Update README.md

2bdcdc1 verified 28 days ago

8.24 kB

	---
	license: apache-2.0
	language:
	- 'no'
	- nb
	- nn
	- en
	datasets:
	- NbAiLab/ncc_speech
	- NbAiLab/NST
	- NbAiLab/NPSC
	base_model: NbAiLab/nb-whisper-large-distil-turbo-beta
	tags:
	- audio
	- asr
	- automatic-speech-recognition
	metrics:
	- wer
	- cer
	library_name: transformers
	pipeline_tag: automatic-speech-recognition
	widget:
	- src: https://datasets-server.huggingface.co/assets/google/fleurs/--/nb_no/train/1/audio/audio.mp3
	example_title: FLEURS sample 1
	- src: https://datasets-server.huggingface.co/assets/google/fleurs/--/nb_no/train/4/audio/audio.mp3
	example_title: FLEURS sample 2
	---



	# NB-Whisper Large Distilled

	Introducing _NB Whisper Large Distil Turbo_, a lighter, faster version of the Norwegian ASR model developed by the National Library of Norway.
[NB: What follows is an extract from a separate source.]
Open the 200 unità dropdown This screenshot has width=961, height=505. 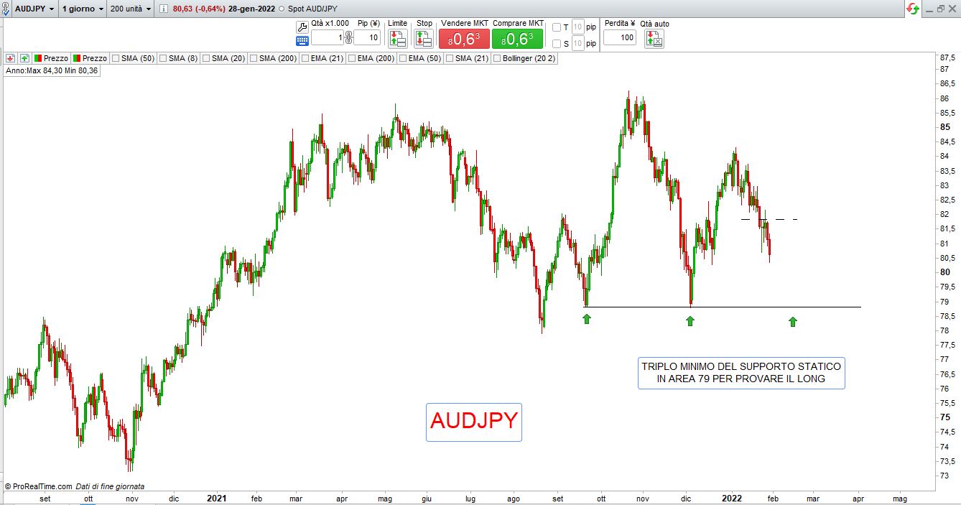click(x=131, y=9)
This distilled model maintains strong transcription quality while being optimized for resource-constrained environments.
	It is derived from the original NB-Whisper Large model through a distillation process, reducing the number of parameters while preserving performance for Automatic Speech Recognition (ASR) tasks.

	---

	## Model Summary

	- Model Size: Reduced from 1550M parameters (Large) to 756M parameters(distilled).
	- Languages Supported: Norwegian (Bokmål).
	- Base Model: Derived from [NbAiLab/nb-whisper-large](https://huggingface.co/NbAiLab/nb-whisper-large).
	- License: [Apache 2.0](https://www.apache.org/licenses/LICENSE-2.0).

	### Key Features:
	- Speed: Faster inference with reduced computational requirements, suitable for edge devices.
	- Lightweight: Ideal for applications requiring lower memory usage.
	- Accuracy Retention: Maintains competitive performance in word error rate (WER) and character error rate (CER) benchmarks.

	---

	## Training and Distillation Details

	- Distillation Process: The model was distilled from the NB-Whisper Large model using a teacher-student framework to reduce model size while minimizing loss of accuracy.
	- Datasets Used: The same high-quality datasets as the original model, including:
	- NbAiLab/ncc_speech
	- NbAiLab/NST
	- NbAiLab/NPSC
	- Training Steps: Distillation involved several iterations of fine-tuning to achieve an optimal balance of size and performance.

	---

	## How to Use


	### Local Setup
	To run locally, install the necessary libraries and use the Transformers pipeline:

	\`\`\`bash
	pip install transformers>=4.35.2
	\`\`\`

	\`\`\`python
	from transformers import pipeline

	# Load the distilled model
	asr = pipeline("automatic-speech-recognition", "NbAiLab/NB-Whisper-Large-destil-Turbo-beta")

	# Transcribe audio
	result = asr("example_audio.mp3", generate_kwargs={'task': 'transcribe', 'language': 'no'})
	print(result["text"])
	\`\`\`

	---

	## Performance

	The distilled model achieves similar results to the full NB-Whisper Large model in many scenarios but is optimized for speed and resource efficiency. It is ideal for real-time applications such as live transcription or mobile usage.

	### Example Use Cases:
	- Real-time transcription on low-resource devices.
	- Speech analysis in applications requiring low-latency responses.
	- Edge deployment in mobile or embedded systems.

	---

	### API
	Instructions for accessing the models via a simple API are included in the demos under Spaces. Note that these demos are temporary and will only be available for a few weeks.

	## Training Data
	The training data originates from Språkbanken and the National Library of Norway's digital collection, including:

	- NST Norwegian ASR Database (16 kHz) and its corresponding dataset
	- Transcribed speeches from the Norwegian Parliament by Språkbanken
	- TV broadcast (NRK) subtitles (NLN digital collection)
	- Audiobooks (NLN digital collection)

	## Downstream Use

	The models, especially the smaller ones, may exhibit occasional hallucinations and may drop parts of the transcript. They are designed to convert spoken language into grammatically correct written sentences, which might not always be word-for-word translations. We have made two extra model variant for users that want a different transcription style. We encourage users to try the models themselves to get a better understanding.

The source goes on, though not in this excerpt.